What is being asked → Reproduce the rows verbatim, from the line containing "Task: Click the" through the line containing "Action: [x=52, y=121]", with both of those lines included. Leave the pictures out of your answer.

Material shown →
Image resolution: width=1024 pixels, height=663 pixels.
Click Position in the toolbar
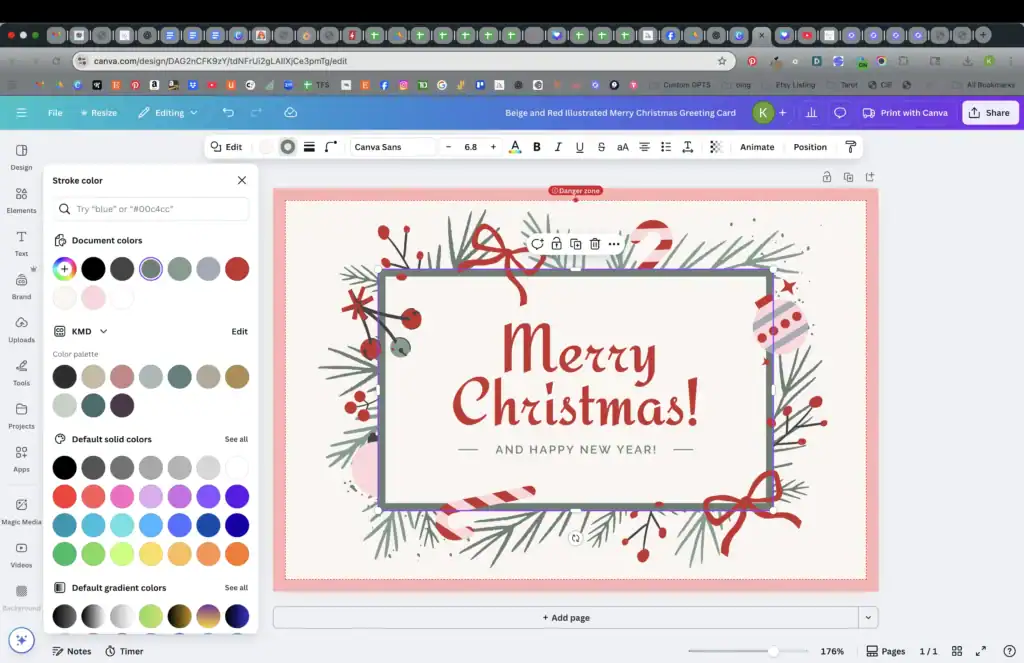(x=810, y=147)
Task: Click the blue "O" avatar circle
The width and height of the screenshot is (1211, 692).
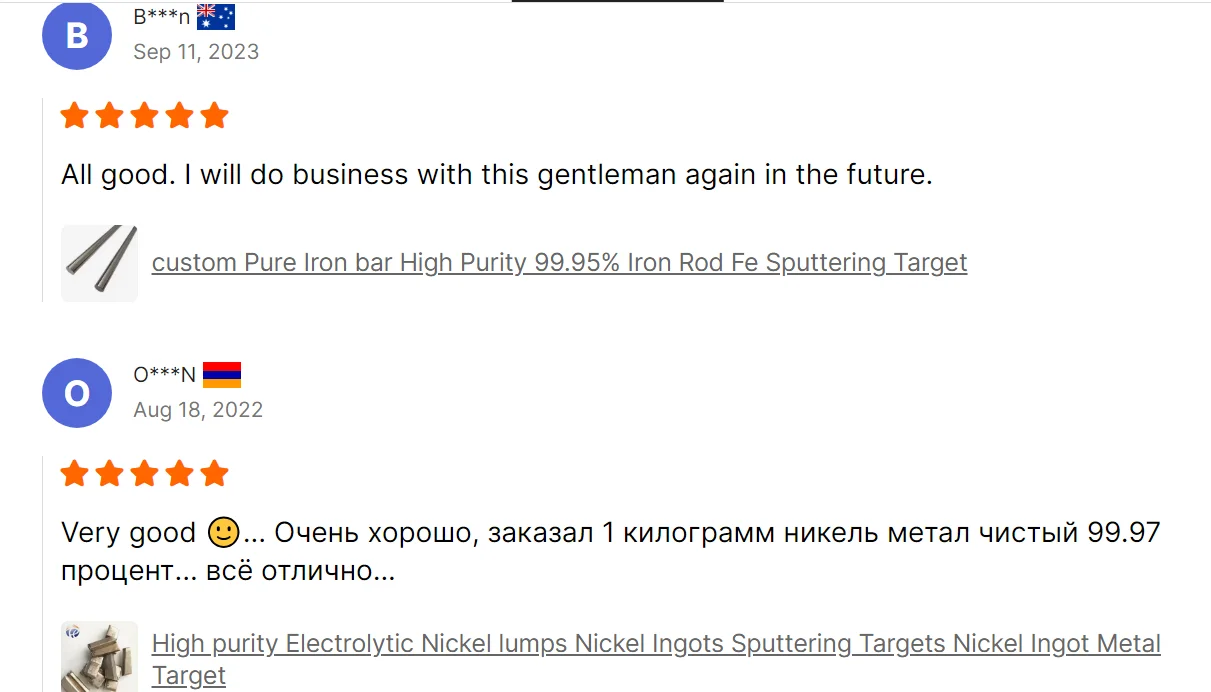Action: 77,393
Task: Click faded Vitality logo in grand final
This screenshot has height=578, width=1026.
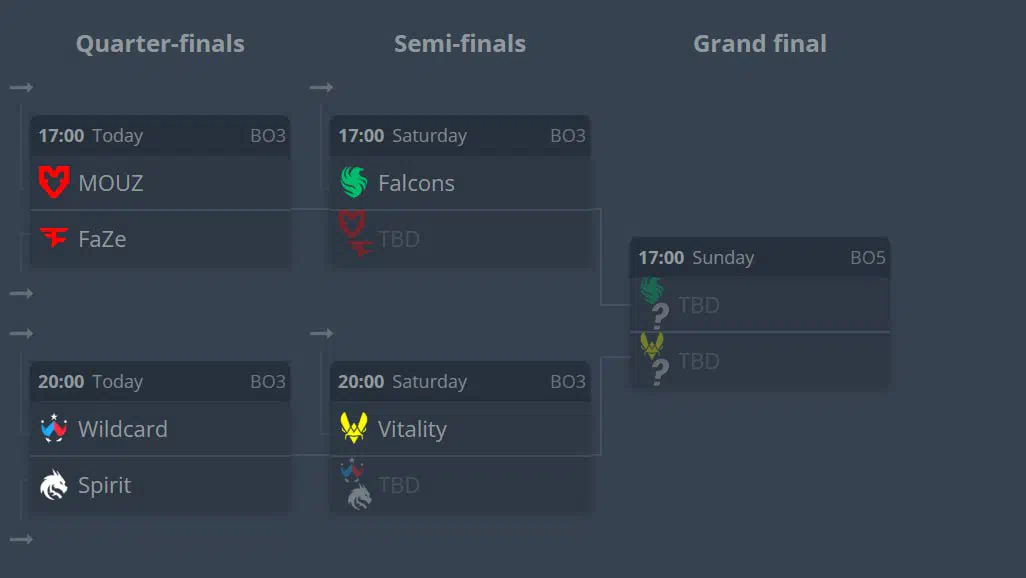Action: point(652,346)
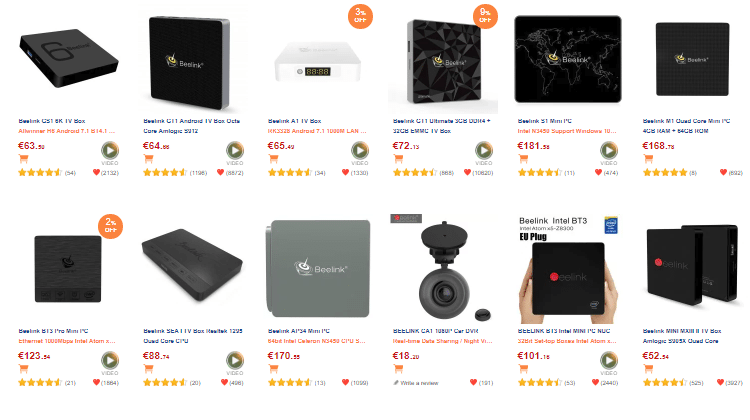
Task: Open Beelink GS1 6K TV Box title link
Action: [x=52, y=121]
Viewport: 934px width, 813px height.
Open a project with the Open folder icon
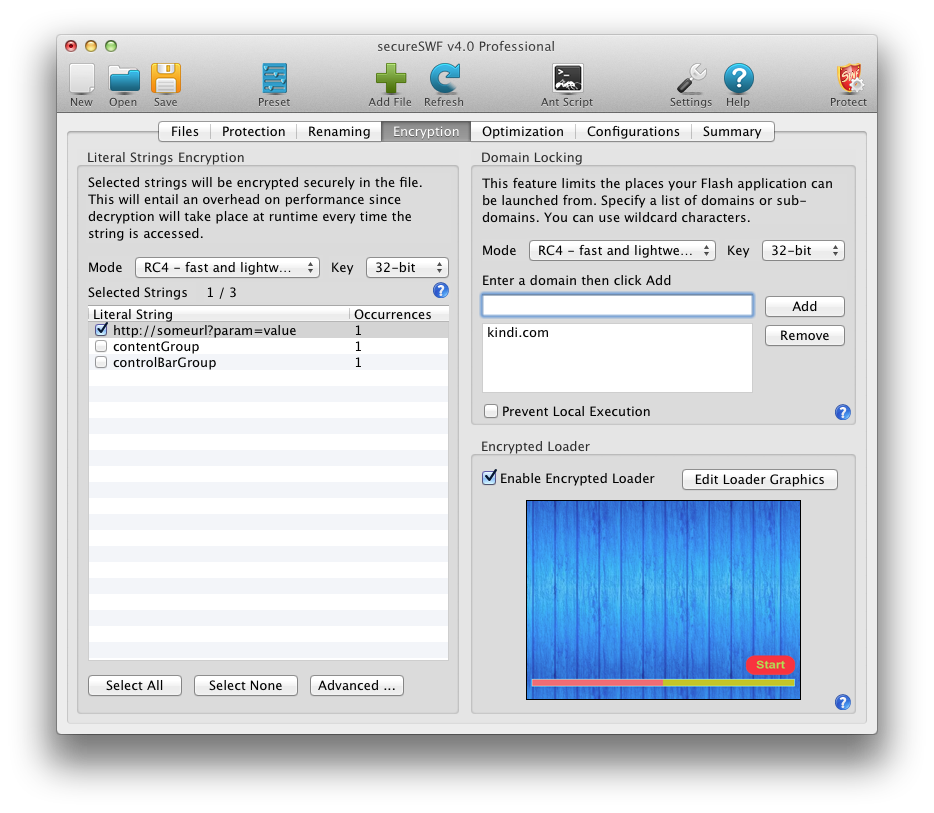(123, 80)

==

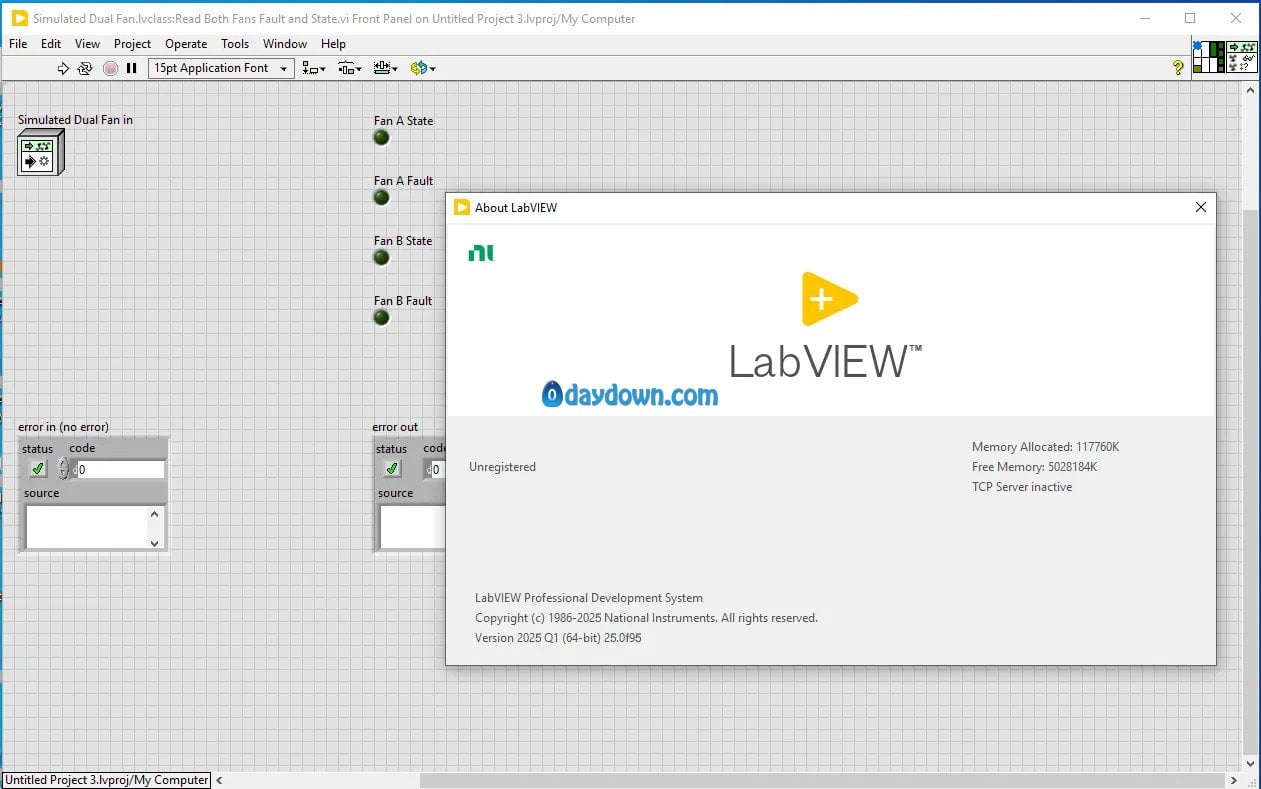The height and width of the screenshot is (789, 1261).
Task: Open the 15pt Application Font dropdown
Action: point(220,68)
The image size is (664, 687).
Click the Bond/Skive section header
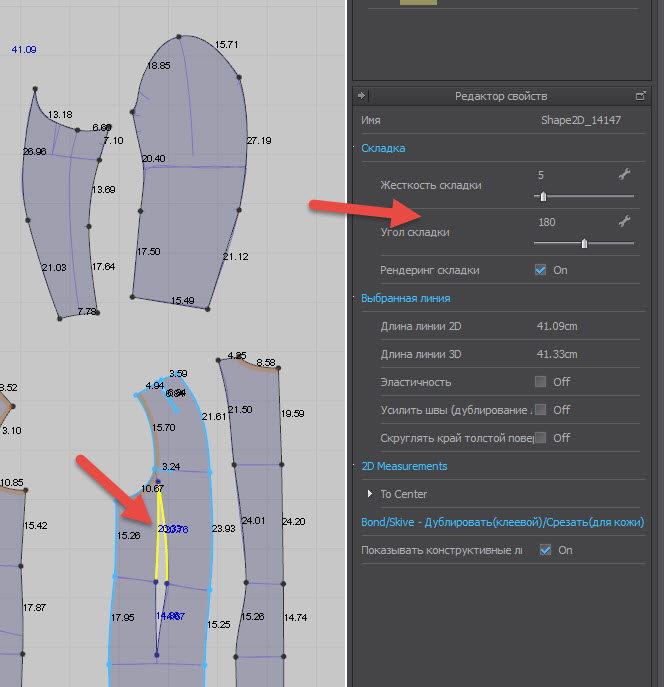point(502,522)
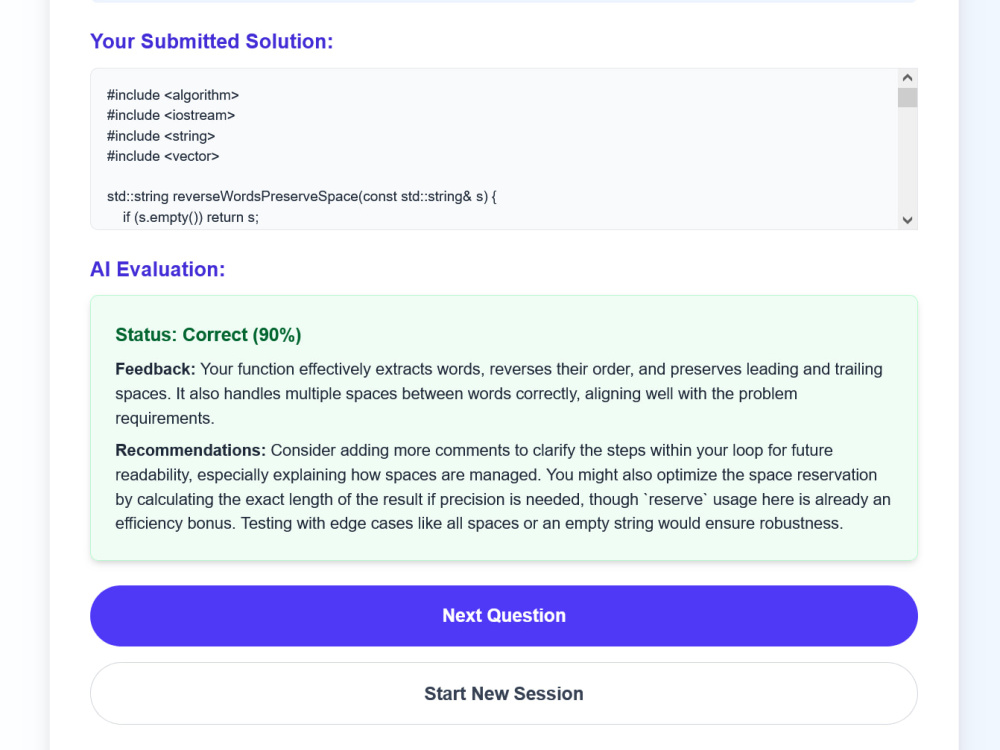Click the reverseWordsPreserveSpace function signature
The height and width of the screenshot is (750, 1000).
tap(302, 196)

Solved exercise →
Task: Click the blue "O" avatar circle
The width and height of the screenshot is (1211, 692).
Action: 77,393
Task: Click faded Vitality logo in grand final
This screenshot has height=578, width=1026.
Action: point(652,346)
Task: Open Beelink GS1 6K TV Box title link
Action: [x=52, y=121]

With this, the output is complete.